I’ve just uploaded the final text of Big Data: Destroyer of Informed Consent which is due to appear Real Soon Now in a special joint issue of the Yale Journal of Health Policy, Law, and Ethics and the Yale Journal of Law and Technology. This pre-publication version has everything the final version will have except the correct page numbers. Here’s the abstract:
The ‘Revised Common Rule’ took effect on January 21, 2019, marking the first change since 2005 to the federal regulation that governs human subjects research conducted with federal support or in federally supported institutions. The Common Rule had required informed consent before researchers could collect and use identifiable personal health information. While informed consent is far from perfect, it is and was the gold standard for data collection and use policies; the standard in the old Common Rule served an important function as the exemplar for data collection in other contexts.

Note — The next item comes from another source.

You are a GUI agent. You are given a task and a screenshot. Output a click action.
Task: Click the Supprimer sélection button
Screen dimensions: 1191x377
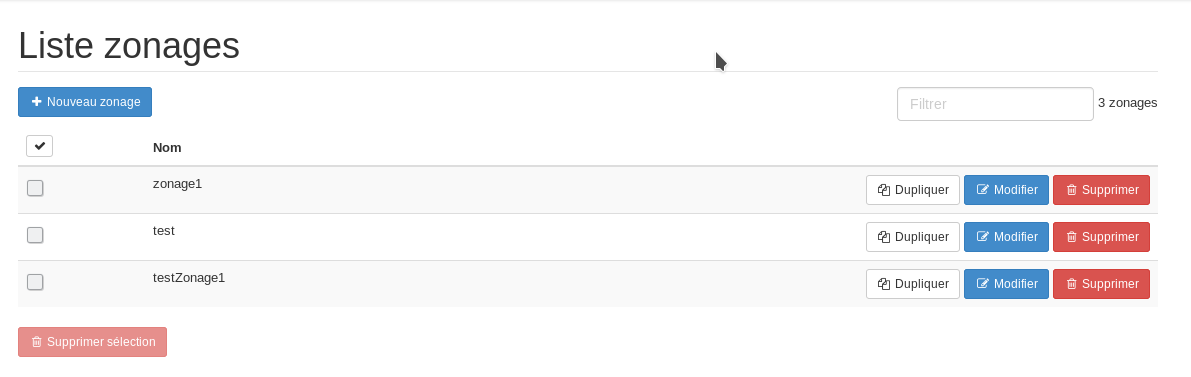pos(93,342)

Unfortunately, true informed consent seems incompatible with modern analytics and ‘Big Data’. Modern analytics hold out the promise of finding unexpected correlations in data; it follows that neither the researcher nor the subject may know what the data collected will be used to discover. In such cases, traditional informed consent in which the researcher fully and carefully explains study goals to subjects is inherently impossible. In response, the Revised Common Rule introduces a new, and less onerous, form of “broad consent” in which human subjects agree to as varied forms of data use and re-use as researchers’ lawyers can squeeze into a consent form. Broad consent paves the way for using identifiable personal health information in modern analytics. But these gains for users of modern analytics come with side-effects, not least a substantial lowering of the aspirational ceiling for other types of information collection, such as in commercial genomic testing.
Continuing improvements in data science also cause a related problem, in that data thought by experimenters to have been de-identified (and thus subject to more relaxed rules about use and re-use) sometimes proves to be re-identifiable after all. The Revised Common Rule fails to take due account of real re-identification risks, especially when DNA is collected. In particular, the Revised Common Rule contemplates storage and re-use of so-called de-identified biospecimens even though these contain DNA that might be re-identifiable with current or foreseeable technology.
Defenders of these aspects of the Revised Common Rule argue that ‘data saves lives.’ But even if that claim is as applicable as its proponents assert, the effects of the Revised Common Rule will not be limited to publicly funded health sciences, and its effects will be harmful elsewhere.
An earlier version, presented at the Yale symposium which the conference volume memorializes, engendered significant controversy — the polite form of howls of rage in a few cases — from medical professionals looking forward to working with Big Data. Since even the longer final version is shorter, and if only for that reason clearer, than much of what I write I wouldn’t be surprised if the final version causes some fuss too.